How do I solve simultaneous congruence modulo equations

Question

How do I find one value of $x$ in these equations? $$ \begin{cases} x \equiv 3 \pmod{5}\\ x \equiv 4 \pmod{7} \end{cases} $$

Answer 1

First ascertain that the moduli are coprime, guaranteeing a solution by the CRT.
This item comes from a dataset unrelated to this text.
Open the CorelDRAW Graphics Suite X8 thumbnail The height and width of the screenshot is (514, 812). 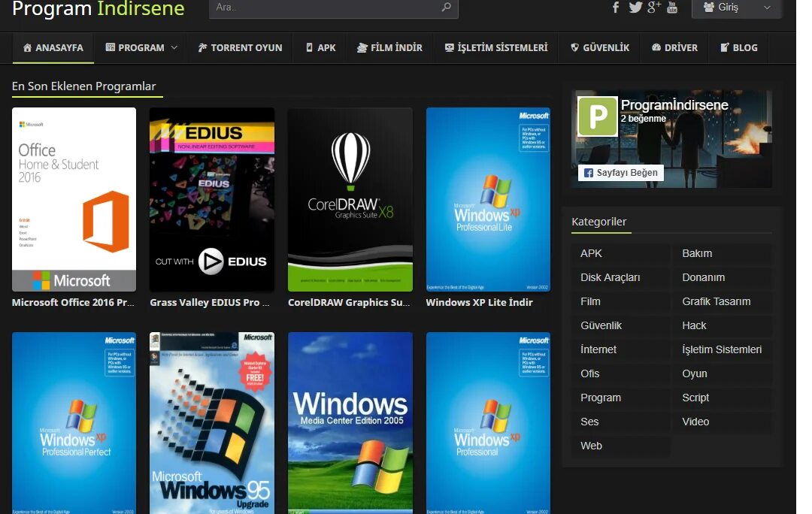point(350,199)
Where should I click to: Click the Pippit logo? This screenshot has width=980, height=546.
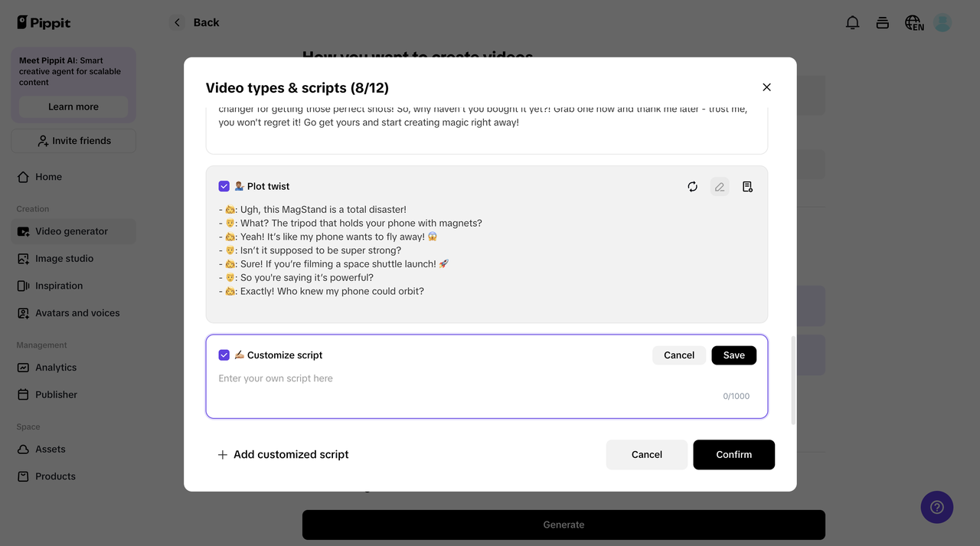coord(44,22)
Then solve one equation first (doesn't matter which):

$x \equiv 4 \pmod 7$

$x = 7k + 4$

Substitute this into second equation.

$7k + 4 \equiv 3 \pmod 5$

$7k \equiv -1 \pmod 5$

$k \equiv (-1)(7^{-1}) \pmod 5$

$7^{-1}$ is not a reciprocal. It is the modular multiplicative inverse of $7$. You can find it using the Extended Euclidean Algorithm, but for small moduli, it's much easier to just test a few values. In this case, the inverse is $3$ because $(7)(3) = 21 \equiv 1 \pmod 5$.
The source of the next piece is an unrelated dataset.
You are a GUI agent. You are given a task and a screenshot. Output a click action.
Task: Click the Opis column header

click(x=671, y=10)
So $k \equiv (-1)(3) \pmod 5 \equiv 2 \pmod 5$

$k = 5t + 2$.

Substitute that back into the solution of the original equation:

$x = 7k + 4 = 7(5t+2) + 4 = 35t + 18$

which is the required solution. If you want to express it more compactly, you can write:

$x \equiv 18 \pmod{35}$

In your answer, you've found a particular solution, but not the general one. $18, 53, 88,...$etc. all solve the system. Your question stated that you only need to find one value, in which case your solution is fine. But if you need a complete solution set, this answer may be helpful. Of course, once you've found a single solution, you don't have to go through this process. CRT guarantees the uniqueness of the solution modulo the product of the other two moduli, i.e. $\pmod{35}$ in this case. So if you've already found $53$ to be a solution you know that every solution will be equivalent to this modulo $35$.

So $x \equiv 53 \pmod{35} \implies x \equiv 18 \pmod {35}$ since $53 - 35 = 18$. This way you can immediately generalise your particular solution.

Answer 2

I reckon I've worked it out, so I'll just answer my own question.
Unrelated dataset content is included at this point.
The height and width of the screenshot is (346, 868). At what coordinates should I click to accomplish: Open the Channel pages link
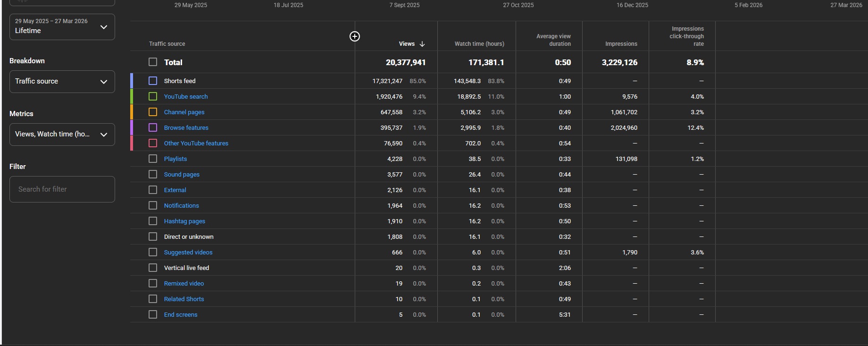click(x=184, y=112)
Firstly, make sure the GCD of your mods are equal to one. ie in this example:

 gcd(5,7) = 1

Then solve the question in 2 parts since there are 2 simultaneous equations.

x = _______ + ________

where the first underlined bit is for mod5 and the second part is for mod7

Then, you add a 7 to the first section of your solution, as 7(mod7) is 0 and will cancel that section out. You do the same for the second section but with a 5, as 5(mod5) is also 0. (sorry I'm not very good at explaining.)

so you get:

 x = 7 * ______ + 5 * _______

working with the first section, you get:

 7 = (2 mod 5) but we need it in terms of (3 mod 5)

so by inspection, we find that: 7*4=28 which is (3 mod 5) we can now update the solution to

 x = 7*4 + 5* _____

Doing the same thing again to the second section of the solution, we get:

 x = 7*4 + 5*5 = 53

Answer 3

If you are still looking for a way to find solutions to your problem, you might want to consider this.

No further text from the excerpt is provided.